**Work instruction:** Take the listing below and print exactly the lines starting at the line containing "No Comments (288, 517)" and ending at the line containing "hide (183, 579)", both ends included, and no others.

**Information supplied:**
====================
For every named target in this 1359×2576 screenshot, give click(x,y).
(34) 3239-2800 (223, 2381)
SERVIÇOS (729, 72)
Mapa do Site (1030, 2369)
====================
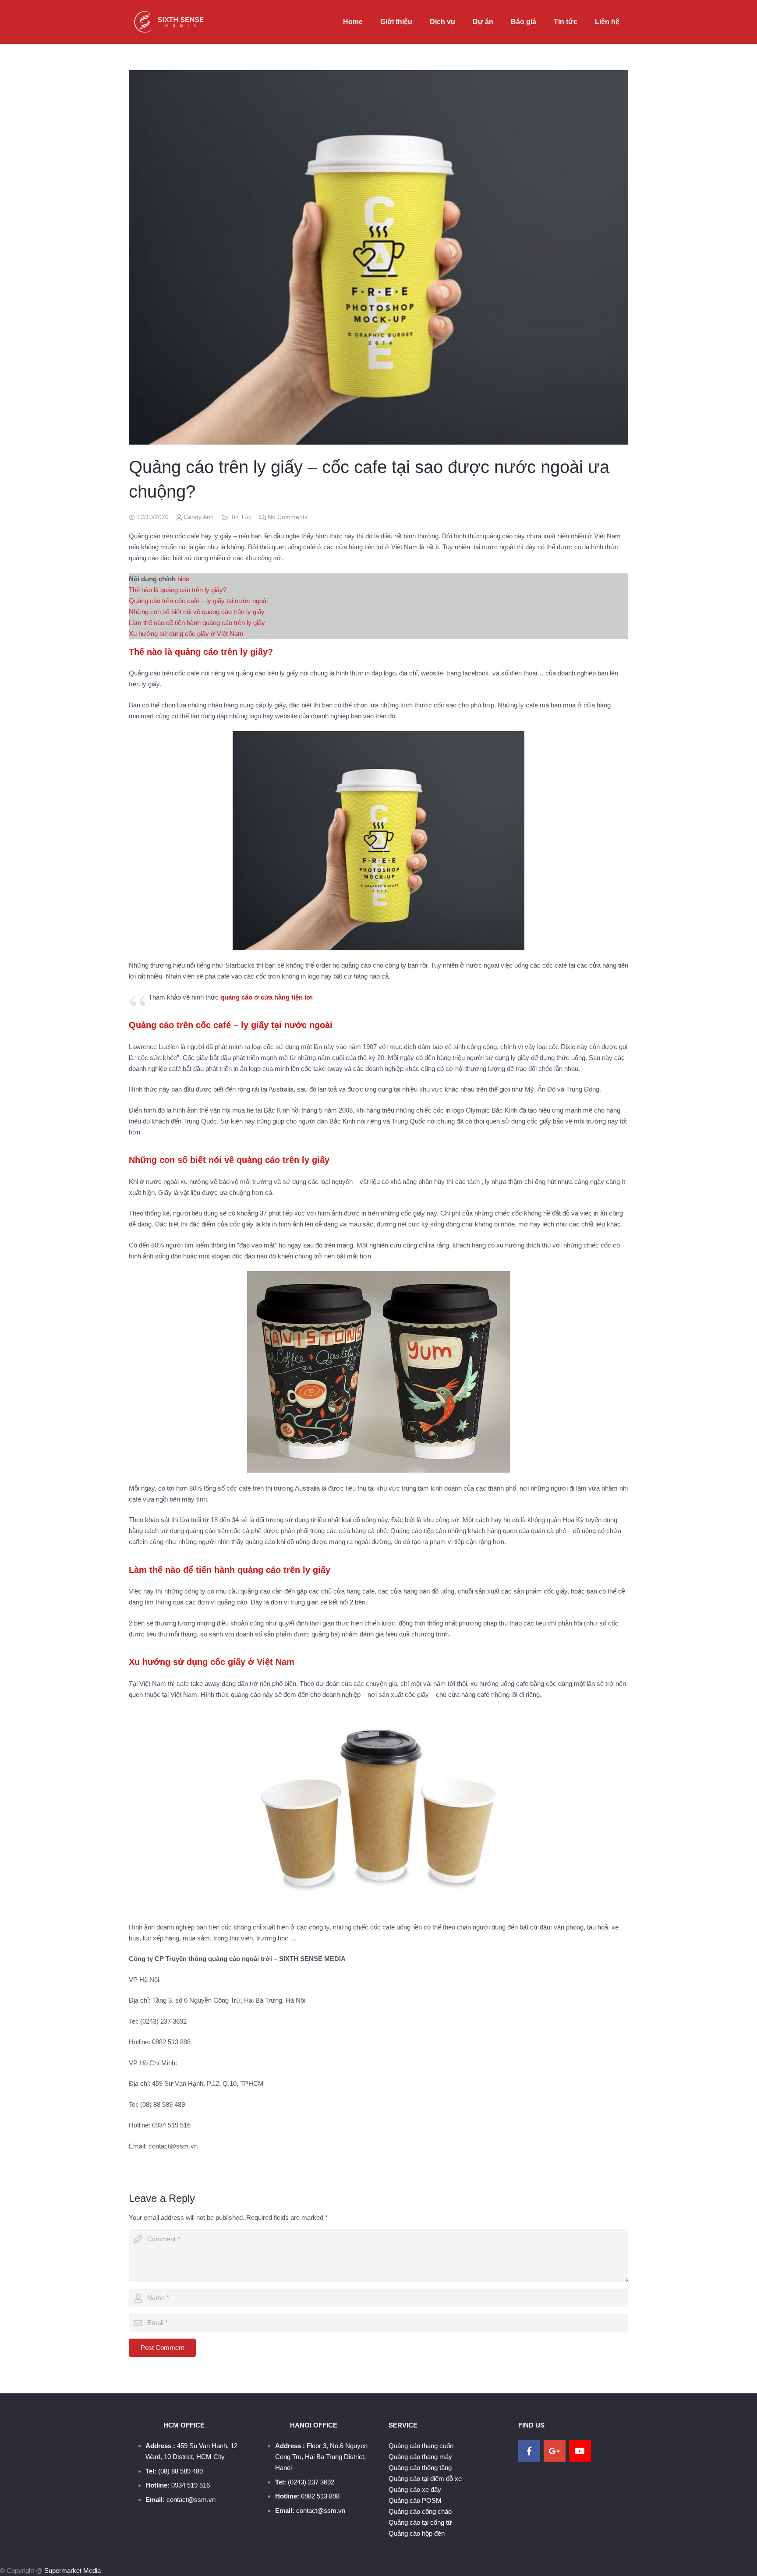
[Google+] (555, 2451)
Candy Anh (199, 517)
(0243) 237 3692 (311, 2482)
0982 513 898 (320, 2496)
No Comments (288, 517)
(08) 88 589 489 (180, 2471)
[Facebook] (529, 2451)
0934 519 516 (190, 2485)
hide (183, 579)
====================
**Response area:**
No Comments (288, 517)
(08) 88 589 489 (180, 2471)
[Facebook] (529, 2451)
0934 519 516 (190, 2485)
hide (183, 579)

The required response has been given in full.